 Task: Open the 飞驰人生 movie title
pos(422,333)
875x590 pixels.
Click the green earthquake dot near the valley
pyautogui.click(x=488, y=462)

> _Work required_:
Each line of the listing is to be repeated without alteration.

> _Answer_:
 Task: Open the 飞驰人生 movie title
pos(422,333)
875x590 pixels.
Click the green earthquake dot near the valley
pyautogui.click(x=488, y=462)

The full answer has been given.